§ **THE RECORDS**

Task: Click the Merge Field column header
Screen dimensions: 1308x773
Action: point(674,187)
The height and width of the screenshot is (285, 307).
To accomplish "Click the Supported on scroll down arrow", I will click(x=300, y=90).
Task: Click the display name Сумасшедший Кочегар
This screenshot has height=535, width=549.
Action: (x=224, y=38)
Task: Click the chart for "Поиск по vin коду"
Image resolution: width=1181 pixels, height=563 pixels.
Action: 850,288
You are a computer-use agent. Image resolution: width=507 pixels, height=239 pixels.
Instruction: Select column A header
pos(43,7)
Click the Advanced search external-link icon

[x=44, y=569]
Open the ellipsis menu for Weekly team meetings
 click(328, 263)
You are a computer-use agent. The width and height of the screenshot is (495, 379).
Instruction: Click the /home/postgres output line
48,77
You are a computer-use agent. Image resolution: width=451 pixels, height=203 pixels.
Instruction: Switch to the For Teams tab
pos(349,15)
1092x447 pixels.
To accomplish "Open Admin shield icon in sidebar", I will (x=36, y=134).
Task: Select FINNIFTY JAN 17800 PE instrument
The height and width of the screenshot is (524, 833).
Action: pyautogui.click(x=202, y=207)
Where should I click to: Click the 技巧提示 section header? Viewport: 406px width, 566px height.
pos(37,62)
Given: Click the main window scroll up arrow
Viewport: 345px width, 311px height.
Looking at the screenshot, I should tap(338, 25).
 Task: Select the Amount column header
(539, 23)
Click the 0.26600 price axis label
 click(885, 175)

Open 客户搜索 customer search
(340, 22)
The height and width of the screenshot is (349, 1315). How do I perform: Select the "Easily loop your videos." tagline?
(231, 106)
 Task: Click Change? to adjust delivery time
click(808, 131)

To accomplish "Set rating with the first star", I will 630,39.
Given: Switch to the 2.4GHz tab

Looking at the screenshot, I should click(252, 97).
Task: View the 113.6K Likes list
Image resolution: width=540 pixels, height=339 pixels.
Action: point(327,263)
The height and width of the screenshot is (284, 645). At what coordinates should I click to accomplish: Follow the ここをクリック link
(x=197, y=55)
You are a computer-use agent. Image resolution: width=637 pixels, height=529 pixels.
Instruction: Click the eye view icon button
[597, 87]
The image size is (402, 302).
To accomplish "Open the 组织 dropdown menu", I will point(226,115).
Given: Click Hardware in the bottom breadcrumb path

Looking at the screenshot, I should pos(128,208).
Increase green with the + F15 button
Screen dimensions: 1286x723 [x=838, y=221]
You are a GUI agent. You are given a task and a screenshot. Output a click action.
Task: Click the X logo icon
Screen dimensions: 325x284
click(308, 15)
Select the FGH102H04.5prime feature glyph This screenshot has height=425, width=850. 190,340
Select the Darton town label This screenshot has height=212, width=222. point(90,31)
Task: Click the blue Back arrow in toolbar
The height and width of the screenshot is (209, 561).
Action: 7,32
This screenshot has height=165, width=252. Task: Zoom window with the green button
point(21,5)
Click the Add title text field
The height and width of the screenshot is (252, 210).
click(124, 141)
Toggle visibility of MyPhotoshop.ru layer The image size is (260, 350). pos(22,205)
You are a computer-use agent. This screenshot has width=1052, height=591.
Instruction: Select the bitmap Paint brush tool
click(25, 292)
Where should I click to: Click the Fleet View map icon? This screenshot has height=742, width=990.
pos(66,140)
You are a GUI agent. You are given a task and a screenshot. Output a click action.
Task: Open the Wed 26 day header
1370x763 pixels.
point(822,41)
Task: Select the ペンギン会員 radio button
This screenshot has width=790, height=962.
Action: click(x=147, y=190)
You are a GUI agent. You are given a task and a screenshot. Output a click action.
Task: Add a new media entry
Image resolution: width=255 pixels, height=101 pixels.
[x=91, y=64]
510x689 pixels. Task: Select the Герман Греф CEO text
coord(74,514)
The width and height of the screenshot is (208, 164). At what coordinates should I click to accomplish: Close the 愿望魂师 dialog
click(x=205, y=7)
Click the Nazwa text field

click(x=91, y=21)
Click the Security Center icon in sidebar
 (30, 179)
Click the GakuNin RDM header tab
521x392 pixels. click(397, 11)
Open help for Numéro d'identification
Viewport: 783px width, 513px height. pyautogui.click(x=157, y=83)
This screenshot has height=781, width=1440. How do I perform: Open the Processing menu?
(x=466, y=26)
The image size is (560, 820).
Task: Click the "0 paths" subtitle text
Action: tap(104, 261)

§ **EXERCISE**
Using the data above, repeat exactly the lines that begin at the line with "Task: Select the ペンギン会員 radio button" and end at the line with "Task: Add a new media entry", both ends included.

§ **RESULT BELOW**
Task: Select the ペンギン会員 radio button
This screenshot has width=790, height=962.
Action: click(x=147, y=190)
You are a GUI agent. You are given a task and a screenshot. Output a click action.
Task: Add a new media entry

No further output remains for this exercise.